* **Reading text**:
Finally, each sediment control volume requires width. Specify lateral 'Movable Bed Limits,' in the Sta Left and Sta Right columns, which constrain erosion and deposition to the cross-section nodes between them (see other options in the Bed Change Options section below). Movable Bed Limits are inclusive. If the movable bed limits have the same station as a station-elevation point, that point will move. They are the last nodes to move, not the first points that can't move (this worked differently in very early versions of HEC-RAS sediment).

HEC-RAS will only deposit or erode wet cross section points between these lateral limits by default. Select lateral limits carefully. The wetted top width between the Movable Bed Limits is also the width used to scale some transport functions that compute transport per-unit-width. So if inundated, the movable bed limits selected can also influence transport capacity.

Movable bed limits should be selected carefully and do not always, or even often correspond to channel banks. However, for the cases in which they do, the Use Banks for Extents button sets all erodible bed limits to the main channel bank stations as an initial estimate.

Movable Bed Limit Tools

HEC-RAS includes two tools to help modelers define movable bed limits quickly. The first is the Use Banks for Movable Bed button at the bottom of the Sediment Data editor. This button automatically sets all of the movable bed limits to the bank stations from the geometry file. Bank stations are not necessarily the best choice for movable bed limits. It is usually appropriate to adjust movable bed limits based on bank stations. But this button helps populate the data quickly for exploratory runs and to initialize these cross-section parameters before adjusting them at each cross sections.

Modelers should review movable bed limits at each cross section and make intentional decisions about where they should be located. Current versions of HEC-RAS make this more convenient, including buttons from the Graphical Cross Section Editor to adjust these nodes. The and buttons move the left movable bed limit and the and buttons adjust the right movable bed limit (each by one cross section node per button-push).

Using these two tools together, setting all the movable bed limits to the bank stations and then using the buttons to adjust them at each cross section is often the most efficient and reliable way to choose these parameters.

* **Exercise directions**:
Carry on the passage about movable bed limits in HEC-RAS sediment modeling from the point where it ends. The lines that come after this sentence are not needed.

Lines contained in a dataset

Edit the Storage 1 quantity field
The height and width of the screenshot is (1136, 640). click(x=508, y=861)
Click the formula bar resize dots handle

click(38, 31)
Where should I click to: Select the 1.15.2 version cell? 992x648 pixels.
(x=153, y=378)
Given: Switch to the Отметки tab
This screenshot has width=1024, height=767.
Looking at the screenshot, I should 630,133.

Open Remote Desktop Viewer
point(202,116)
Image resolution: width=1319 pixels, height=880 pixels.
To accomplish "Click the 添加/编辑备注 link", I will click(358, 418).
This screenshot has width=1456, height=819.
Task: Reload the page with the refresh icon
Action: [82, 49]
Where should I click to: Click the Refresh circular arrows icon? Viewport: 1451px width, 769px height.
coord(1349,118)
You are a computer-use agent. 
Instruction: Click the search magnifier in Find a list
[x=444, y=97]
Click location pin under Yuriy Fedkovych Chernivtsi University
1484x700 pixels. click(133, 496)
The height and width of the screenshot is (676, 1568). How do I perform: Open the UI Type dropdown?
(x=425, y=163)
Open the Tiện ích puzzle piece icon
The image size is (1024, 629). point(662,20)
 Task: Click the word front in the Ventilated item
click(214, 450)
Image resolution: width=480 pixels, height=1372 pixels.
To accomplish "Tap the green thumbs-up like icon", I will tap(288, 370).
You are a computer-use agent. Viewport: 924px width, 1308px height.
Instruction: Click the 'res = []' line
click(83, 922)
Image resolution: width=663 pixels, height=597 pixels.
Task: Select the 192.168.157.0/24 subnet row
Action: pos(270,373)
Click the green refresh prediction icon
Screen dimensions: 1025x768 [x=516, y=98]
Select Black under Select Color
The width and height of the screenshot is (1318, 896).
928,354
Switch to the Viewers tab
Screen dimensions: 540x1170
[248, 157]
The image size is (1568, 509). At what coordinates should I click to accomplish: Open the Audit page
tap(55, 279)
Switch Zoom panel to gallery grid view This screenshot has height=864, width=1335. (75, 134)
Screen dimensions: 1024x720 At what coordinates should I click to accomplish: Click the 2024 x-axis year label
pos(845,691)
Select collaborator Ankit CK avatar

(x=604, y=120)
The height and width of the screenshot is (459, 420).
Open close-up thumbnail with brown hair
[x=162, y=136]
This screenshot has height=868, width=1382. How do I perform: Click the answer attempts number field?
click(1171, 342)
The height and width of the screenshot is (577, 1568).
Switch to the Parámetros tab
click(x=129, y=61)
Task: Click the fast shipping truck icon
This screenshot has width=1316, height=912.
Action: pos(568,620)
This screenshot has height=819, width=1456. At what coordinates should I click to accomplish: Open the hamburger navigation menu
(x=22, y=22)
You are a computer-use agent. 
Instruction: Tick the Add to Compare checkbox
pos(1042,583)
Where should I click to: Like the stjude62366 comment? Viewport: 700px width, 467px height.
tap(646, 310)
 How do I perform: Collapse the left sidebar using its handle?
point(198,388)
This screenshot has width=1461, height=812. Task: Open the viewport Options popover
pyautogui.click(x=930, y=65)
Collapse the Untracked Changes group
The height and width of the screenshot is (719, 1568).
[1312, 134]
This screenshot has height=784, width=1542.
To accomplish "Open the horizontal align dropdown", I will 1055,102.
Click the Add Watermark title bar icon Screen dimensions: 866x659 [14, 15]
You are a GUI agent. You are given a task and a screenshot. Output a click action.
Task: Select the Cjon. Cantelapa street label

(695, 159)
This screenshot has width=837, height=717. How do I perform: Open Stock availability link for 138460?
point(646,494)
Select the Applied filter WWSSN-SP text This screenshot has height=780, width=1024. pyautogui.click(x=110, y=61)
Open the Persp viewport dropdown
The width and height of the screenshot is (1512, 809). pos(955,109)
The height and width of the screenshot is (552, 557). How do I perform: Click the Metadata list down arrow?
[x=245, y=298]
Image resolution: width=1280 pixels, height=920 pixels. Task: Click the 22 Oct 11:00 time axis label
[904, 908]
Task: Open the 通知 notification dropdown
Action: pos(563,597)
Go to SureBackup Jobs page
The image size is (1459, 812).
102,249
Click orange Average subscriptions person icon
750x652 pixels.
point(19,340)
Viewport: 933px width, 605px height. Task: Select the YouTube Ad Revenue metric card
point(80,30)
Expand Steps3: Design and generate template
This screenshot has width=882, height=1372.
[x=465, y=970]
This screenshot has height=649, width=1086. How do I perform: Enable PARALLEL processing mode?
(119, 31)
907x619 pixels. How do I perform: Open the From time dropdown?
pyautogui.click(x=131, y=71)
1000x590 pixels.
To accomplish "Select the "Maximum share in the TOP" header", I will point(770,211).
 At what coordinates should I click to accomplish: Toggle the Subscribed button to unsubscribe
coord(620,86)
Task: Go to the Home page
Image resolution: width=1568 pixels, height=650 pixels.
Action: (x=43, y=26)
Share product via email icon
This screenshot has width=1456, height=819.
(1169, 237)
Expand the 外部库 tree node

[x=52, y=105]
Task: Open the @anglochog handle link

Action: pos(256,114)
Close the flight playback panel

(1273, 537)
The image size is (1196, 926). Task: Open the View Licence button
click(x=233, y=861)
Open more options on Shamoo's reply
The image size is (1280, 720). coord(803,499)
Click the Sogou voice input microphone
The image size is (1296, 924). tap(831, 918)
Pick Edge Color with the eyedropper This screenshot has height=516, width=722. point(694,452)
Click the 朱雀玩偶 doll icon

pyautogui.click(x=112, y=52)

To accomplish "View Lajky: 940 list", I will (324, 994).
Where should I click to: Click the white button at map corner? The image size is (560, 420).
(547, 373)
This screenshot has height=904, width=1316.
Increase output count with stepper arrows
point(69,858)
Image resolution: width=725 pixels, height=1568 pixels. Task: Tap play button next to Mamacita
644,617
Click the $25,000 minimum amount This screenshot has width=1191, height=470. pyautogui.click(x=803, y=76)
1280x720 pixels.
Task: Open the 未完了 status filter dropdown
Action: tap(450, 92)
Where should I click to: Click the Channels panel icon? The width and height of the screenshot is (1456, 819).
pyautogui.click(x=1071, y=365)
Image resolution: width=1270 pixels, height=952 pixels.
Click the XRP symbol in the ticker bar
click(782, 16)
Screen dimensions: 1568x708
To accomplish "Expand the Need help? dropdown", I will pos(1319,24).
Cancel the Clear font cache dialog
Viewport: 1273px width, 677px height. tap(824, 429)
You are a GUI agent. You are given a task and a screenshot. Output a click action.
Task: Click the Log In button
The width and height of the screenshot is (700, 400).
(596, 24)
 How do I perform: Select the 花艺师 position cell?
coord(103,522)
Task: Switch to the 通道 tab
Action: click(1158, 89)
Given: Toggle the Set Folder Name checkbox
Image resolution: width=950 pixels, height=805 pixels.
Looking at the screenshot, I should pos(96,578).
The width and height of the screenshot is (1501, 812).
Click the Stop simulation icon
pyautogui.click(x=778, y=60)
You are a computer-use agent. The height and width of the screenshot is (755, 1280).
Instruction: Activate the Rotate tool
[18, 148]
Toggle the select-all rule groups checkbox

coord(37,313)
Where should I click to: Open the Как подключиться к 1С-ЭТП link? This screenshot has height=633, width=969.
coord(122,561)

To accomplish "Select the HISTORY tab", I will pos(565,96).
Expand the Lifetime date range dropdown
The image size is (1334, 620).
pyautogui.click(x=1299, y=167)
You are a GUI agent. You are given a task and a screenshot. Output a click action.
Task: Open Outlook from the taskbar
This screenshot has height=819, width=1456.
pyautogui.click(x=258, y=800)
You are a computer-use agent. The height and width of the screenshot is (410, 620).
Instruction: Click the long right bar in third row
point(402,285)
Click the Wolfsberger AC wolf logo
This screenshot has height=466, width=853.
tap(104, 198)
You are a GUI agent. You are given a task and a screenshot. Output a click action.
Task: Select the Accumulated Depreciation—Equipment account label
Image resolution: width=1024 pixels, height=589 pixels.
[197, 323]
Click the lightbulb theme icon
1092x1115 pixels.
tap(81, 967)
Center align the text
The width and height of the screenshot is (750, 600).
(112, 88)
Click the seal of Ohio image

* **Reply to the task**:
Modeling Note: Movable Bed Limit Sensitivity

Select movable bed limits carefully. Model results can be sensitive to this parameter. They affect deposition rate, converting mass change to bed change. However, they can also affect transport. Several of the transport functions compute transport per unit width. The unit transport is applied to the "movable" portion of the cross section (i.e. G_s=f(W), where G_s is transport and W is the distance between movable bed limits). Therefore, moving the movable bed limits out can have a complicated effect on transport, slowing the invert change by distributing mass change over a larger area, but also increasing transport capacity by increasing the width that HEC-RAS applies the unit transport rate to.

Modeling Note: Identifying the Movable Bed

Just because HEC-RAS offers a convenient tool to set the movable bed limits to the channel banks, does not mean that that is always the best place for them. Movable bed limits are often more appropriate at the toe of the banks. Carefully consider the morphology of the system you are modeling and decide which portion of the cross section is actually vertically active (figure below-left).

Modeling Note: Avoiding Cross Section "Inversion"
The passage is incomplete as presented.